Passage ▸
Recommending to someone to drill a hole in a steering shaft to add a grease zert is not a good idea.
This shaft is a MAJOR SAFETY COMPONENT!!!!! The noise is not!!! Drilling a hole in it IS NOT SAFE. This will weeken the shaft and could cause failure. That is why gm would have you repack the grease.

What you do on your own is on you, but lets not recommend things that could cause a serious safety issue...please!
What he said.

Quote:
Originally Posted by dcheatwood
I certainly appreciate each recommendation here and will figure a way to swap it out. I have to ride a narrow fence here. He GAVE me a 1995 z71 4wd when he moved last month. So I want to help as much as I can but can't be pushy. He's taking wife to doctor out of town soon, in their SUV, so I'll have opportunity then to do it. I'll keep you posted.
Milletime, thanks for pointing out the safety issue. While I do have tap and die set, I'm not eager to do that on his truck. Just want to get it quieted for selling. Knocks and bumps equal less $$$ as sknight knows.

Exercise aim ▸
Retype the steering shaft discussion word for word, everything from "What you do" down to "keep you posted.". The data that comes next has no connection to the steering shaft discussion.

Data extract ▸
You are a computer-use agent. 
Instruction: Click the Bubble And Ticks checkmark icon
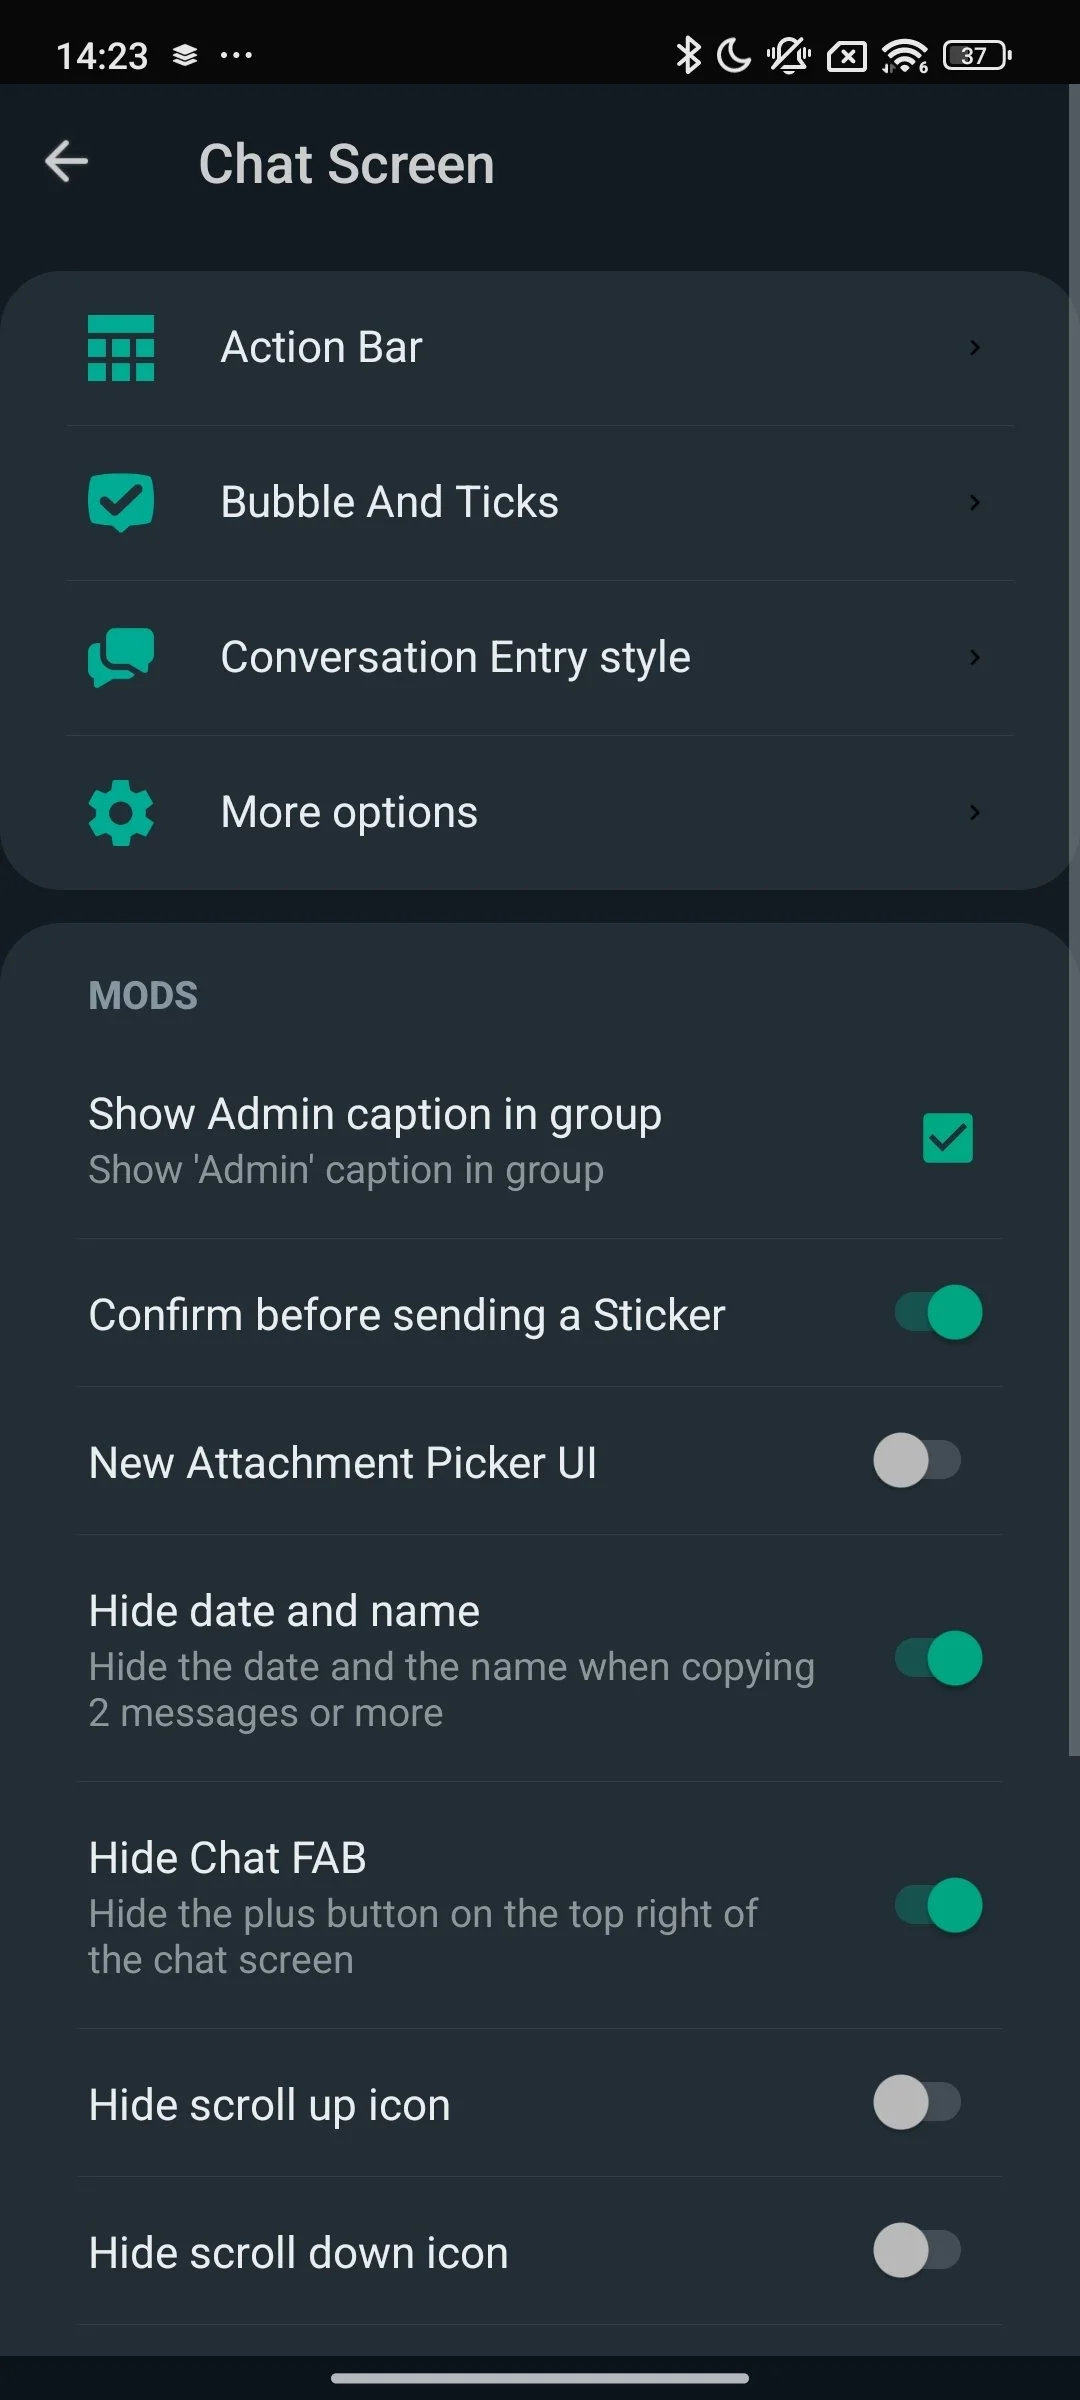tap(121, 502)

Result for this exercise ▸
What you do on your own is on you, but lets not recommend things that could cause a serious safety issue...please!
What he said.

Quote:
Originally Posted by dcheatwood
I certainly appreciate each recommendation here and will figure a way to swap it out. I have to ride a narrow fence here. He GAVE me a 1995 z71 4wd when he moved last month. So I want to help as much as I can but can't be pushy. He's taking wife to doctor out of town soon, in their SUV, so I'll have opportunity then to do it. I'll keep you posted.